Commentary: Let's welcome our new Friday neighbors, the WHS Tigers

Written by Muleskinner Staff


Sports Editor

(Muleskinner) — This year, Friday night football visits the Central Missouri campus. Should residents at The Crossing — South at Holden hear commotion in their backyard — Walton Stadium/Kennedy Field — do not be alarmed. No matter the resemblance, these are no alley cats. They are the Warrensburg Tigers.

My Tigers are visiting for a season as their field undergoes track renovations. Warrensburg’s rich football history dates back to the late 1800s when the town’s founder, Martin Warren, Old Drum and his merchant friend John Evans, met each beautiful autumn Friday evening to drink whiskey, admire the trees and not think about football one bit. Things changed by the time I attended Warrensburg High, but not by much.

The Tigers are led by their firecracker head coach Scott Grinde, a former Central Missouri football assistant and all-around good guy. He transitioned into the lead role in 2010, replacing Wiley Meade who now coaches at Liberty. Where Meade emphasized effort — ”It takes 212 degrees to turn water to gas! One degree less and it’s just hot water!” — Grinde emphasized energy.

Quietly observing busy lunch tables by day, he loudly pleaded over the intercom for students to cheer “like their hair was on fire,” and promised his team would play “like their hair was on fire” as we left school. The last time I interviewed him, he wore an elastic, flame-colored skullcap so that his hair looked like it was on fire.

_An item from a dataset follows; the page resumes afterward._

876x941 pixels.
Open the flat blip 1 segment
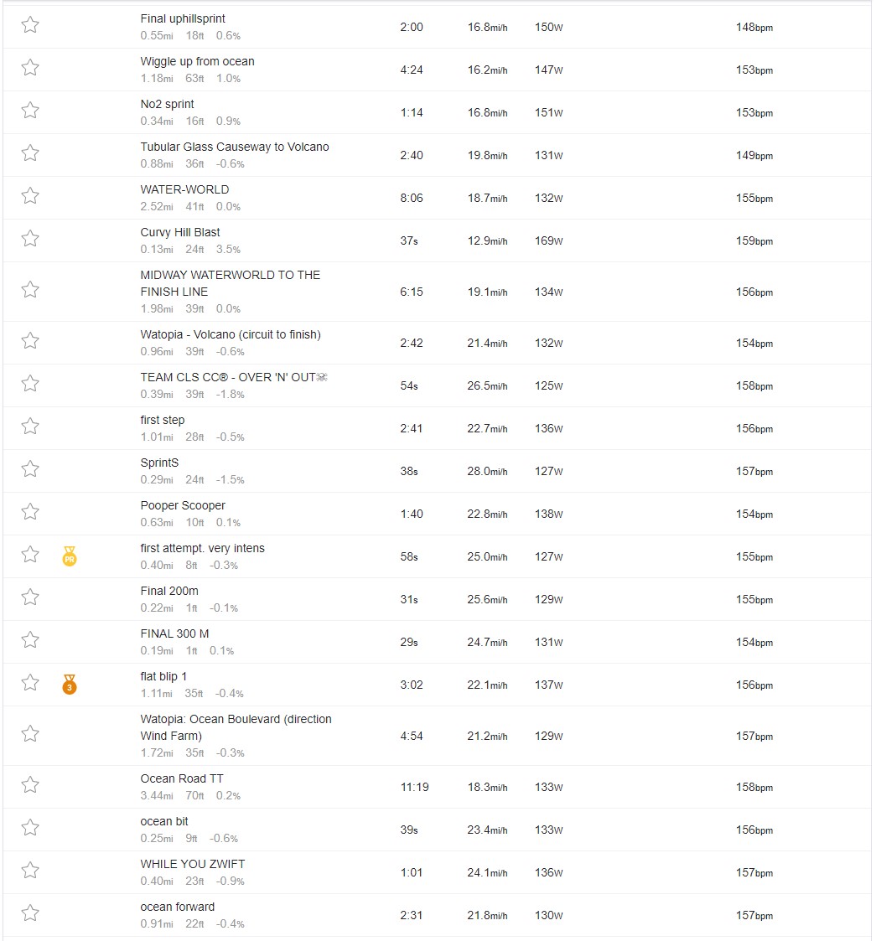coord(163,676)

As a reader, truth is hard to pin down. You should believe about half of what you read. I will get facts wrong and print flat-out lies. I’ve written three in this column alone. But stories of Grinde’s enthusiasm are genuine, all-American truth.

Wins, however, have been just as elusive as facts. Warrensburg opened the 2014 season with a 14-7 victory over Excelsior Springs. It was their first win in two seasons. Seriously! As soon as I graduated, the team lost 20 games in two years. Warrensburg finished 3-7 last season after Grain Valley discharged them from the postseason 32-6.

Playing at Walton Stadium is a nice break for a program on the comeback. However, Warrensburg may only have the second best field in their district. Their rivals, Sedalia Smith-Cotton, are getting used to a $7 million complex, and that place is nice. But so what? LaVance Taylor played here, and he was a Chief.

I never played football for the Tigers, but I still have my memories as a fan. Anytime we beat Sedalia was great. Clinton, too. I once saw TJ White, the same national champion guard for Mules basketball, terrorize my boys in maroon while quarterback of O’Hara. There’s still video of the whipping on Hudl.

While I will cherish those moments forever, this year’s Tigers have a chance to forge their own story. The backdrop of the Crossing should be the slickest in the MIAA. Brighter lights, better surface, nicer locker rooms, and perhaps some new fans should make for an interesting season for an otherwise average football program. I’m not saying root like your hair’s on fire, but if you happen to see them playing one of these weekends, please go easy on my boys. Go Tigers.